:: WHAT YOU SHOULD DO ::
Repeat the records exactly. Every line must match.

*** Opening SOURCE MATERIAL ***

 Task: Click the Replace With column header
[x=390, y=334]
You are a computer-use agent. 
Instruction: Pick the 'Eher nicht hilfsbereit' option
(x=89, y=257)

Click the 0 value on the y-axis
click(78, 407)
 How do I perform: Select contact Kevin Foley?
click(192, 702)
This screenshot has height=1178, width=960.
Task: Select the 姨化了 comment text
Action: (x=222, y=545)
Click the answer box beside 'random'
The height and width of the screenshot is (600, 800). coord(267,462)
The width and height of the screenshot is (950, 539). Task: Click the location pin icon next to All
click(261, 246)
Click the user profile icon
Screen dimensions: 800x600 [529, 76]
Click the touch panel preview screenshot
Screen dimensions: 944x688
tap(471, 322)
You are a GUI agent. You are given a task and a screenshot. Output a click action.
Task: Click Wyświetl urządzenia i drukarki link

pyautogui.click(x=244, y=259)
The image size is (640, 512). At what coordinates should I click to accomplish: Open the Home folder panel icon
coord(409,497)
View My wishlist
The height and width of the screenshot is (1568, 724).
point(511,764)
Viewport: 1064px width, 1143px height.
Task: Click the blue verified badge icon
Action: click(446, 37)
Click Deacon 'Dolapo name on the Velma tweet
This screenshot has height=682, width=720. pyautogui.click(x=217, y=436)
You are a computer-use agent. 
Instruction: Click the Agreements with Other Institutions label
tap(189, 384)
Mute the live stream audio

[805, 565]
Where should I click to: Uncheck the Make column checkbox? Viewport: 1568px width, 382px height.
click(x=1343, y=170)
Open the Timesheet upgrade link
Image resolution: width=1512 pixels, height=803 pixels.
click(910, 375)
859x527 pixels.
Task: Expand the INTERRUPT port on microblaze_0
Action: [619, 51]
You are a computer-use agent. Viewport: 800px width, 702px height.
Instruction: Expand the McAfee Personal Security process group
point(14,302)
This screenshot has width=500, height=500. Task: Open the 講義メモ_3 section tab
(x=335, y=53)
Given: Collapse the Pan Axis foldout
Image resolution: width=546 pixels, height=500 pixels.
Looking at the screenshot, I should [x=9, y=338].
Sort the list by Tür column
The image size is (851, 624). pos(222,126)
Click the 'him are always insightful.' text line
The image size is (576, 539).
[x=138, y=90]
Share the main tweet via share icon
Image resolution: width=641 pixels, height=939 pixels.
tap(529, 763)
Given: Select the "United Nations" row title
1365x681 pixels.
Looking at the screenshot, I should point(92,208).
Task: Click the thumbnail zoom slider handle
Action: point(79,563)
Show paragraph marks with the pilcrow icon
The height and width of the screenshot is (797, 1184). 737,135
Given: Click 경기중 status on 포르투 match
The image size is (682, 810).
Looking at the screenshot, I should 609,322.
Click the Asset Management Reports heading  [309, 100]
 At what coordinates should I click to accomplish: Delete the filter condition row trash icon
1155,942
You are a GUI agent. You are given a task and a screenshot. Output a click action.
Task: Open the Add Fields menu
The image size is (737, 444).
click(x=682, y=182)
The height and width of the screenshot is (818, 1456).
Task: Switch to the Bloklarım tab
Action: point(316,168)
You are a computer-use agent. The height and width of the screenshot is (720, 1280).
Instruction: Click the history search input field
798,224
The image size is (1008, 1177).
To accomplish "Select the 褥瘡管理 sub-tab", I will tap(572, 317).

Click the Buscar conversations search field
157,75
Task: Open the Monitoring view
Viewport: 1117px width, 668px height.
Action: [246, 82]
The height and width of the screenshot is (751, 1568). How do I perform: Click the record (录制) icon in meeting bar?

*** Closing SOURCE MATERIAL ***

:: WRITTEN ANSWER ::
 Task: Click the Replace With column header
[x=390, y=334]
You are a computer-use agent. 
Instruction: Pick the 'Eher nicht hilfsbereit' option
(x=89, y=257)

Click the 0 value on the y-axis
click(78, 407)
 How do I perform: Select contact Kevin Foley?
click(192, 702)
This screenshot has height=1178, width=960.
Task: Select the 姨化了 comment text
Action: (x=222, y=545)
Click the answer box beside 'random'
The height and width of the screenshot is (600, 800). coord(267,462)
The width and height of the screenshot is (950, 539). Task: Click the location pin icon next to All
click(261, 246)
Click the user profile icon
Screen dimensions: 800x600 [529, 76]
Click the touch panel preview screenshot
Screen dimensions: 944x688
tap(471, 322)
You are a GUI agent. You are given a task and a screenshot. Output a click action.
Task: Click Wyświetl urządzenia i drukarki link

pyautogui.click(x=244, y=259)
The image size is (640, 512). At what coordinates should I click to accomplish: Open the Home folder panel icon
coord(409,497)
View My wishlist
The height and width of the screenshot is (1568, 724).
point(511,764)
Viewport: 1064px width, 1143px height.
Task: Click the blue verified badge icon
Action: click(446, 37)
Click Deacon 'Dolapo name on the Velma tweet
This screenshot has height=682, width=720. pyautogui.click(x=217, y=436)
You are a computer-use agent. 
Instruction: Click the Agreements with Other Institutions label
tap(189, 384)
Mute the live stream audio

[805, 565]
Where should I click to: Uncheck the Make column checkbox? Viewport: 1568px width, 382px height.
click(x=1343, y=170)
Open the Timesheet upgrade link
Image resolution: width=1512 pixels, height=803 pixels.
click(910, 375)
859x527 pixels.
Task: Expand the INTERRUPT port on microblaze_0
Action: [619, 51]
You are a computer-use agent. Viewport: 800px width, 702px height.
Instruction: Expand the McAfee Personal Security process group
point(14,302)
This screenshot has width=500, height=500. Task: Open the 講義メモ_3 section tab
(x=335, y=53)
Given: Collapse the Pan Axis foldout
Image resolution: width=546 pixels, height=500 pixels.
Looking at the screenshot, I should [x=9, y=338].
Sort the list by Tür column
The image size is (851, 624). pos(222,126)
Click the 'him are always insightful.' text line
The image size is (576, 539).
[x=138, y=90]
Share the main tweet via share icon
Image resolution: width=641 pixels, height=939 pixels.
tap(529, 763)
Given: Select the "United Nations" row title
1365x681 pixels.
Looking at the screenshot, I should point(92,208).
Task: Click the thumbnail zoom slider handle
Action: point(79,563)
Show paragraph marks with the pilcrow icon
The height and width of the screenshot is (797, 1184). 737,135
Given: Click 경기중 status on 포르투 match
The image size is (682, 810).
Looking at the screenshot, I should 609,322.
Click the Asset Management Reports heading  [309, 100]
 At what coordinates should I click to accomplish: Delete the filter condition row trash icon
1155,942
You are a GUI agent. You are given a task and a screenshot. Output a click action.
Task: Open the Add Fields menu
The image size is (737, 444).
click(x=682, y=182)
The height and width of the screenshot is (818, 1456).
Task: Switch to the Bloklarım tab
Action: point(316,168)
You are a computer-use agent. The height and width of the screenshot is (720, 1280).
Instruction: Click the history search input field
798,224
The image size is (1008, 1177).
To accomplish "Select the 褥瘡管理 sub-tab", I will tap(572, 317).

Click the Buscar conversations search field
157,75
Task: Open the Monitoring view
Viewport: 1117px width, 668px height.
Action: [246, 82]
The height and width of the screenshot is (751, 1568). How do I perform: Click the record (录制) icon in meeting bar?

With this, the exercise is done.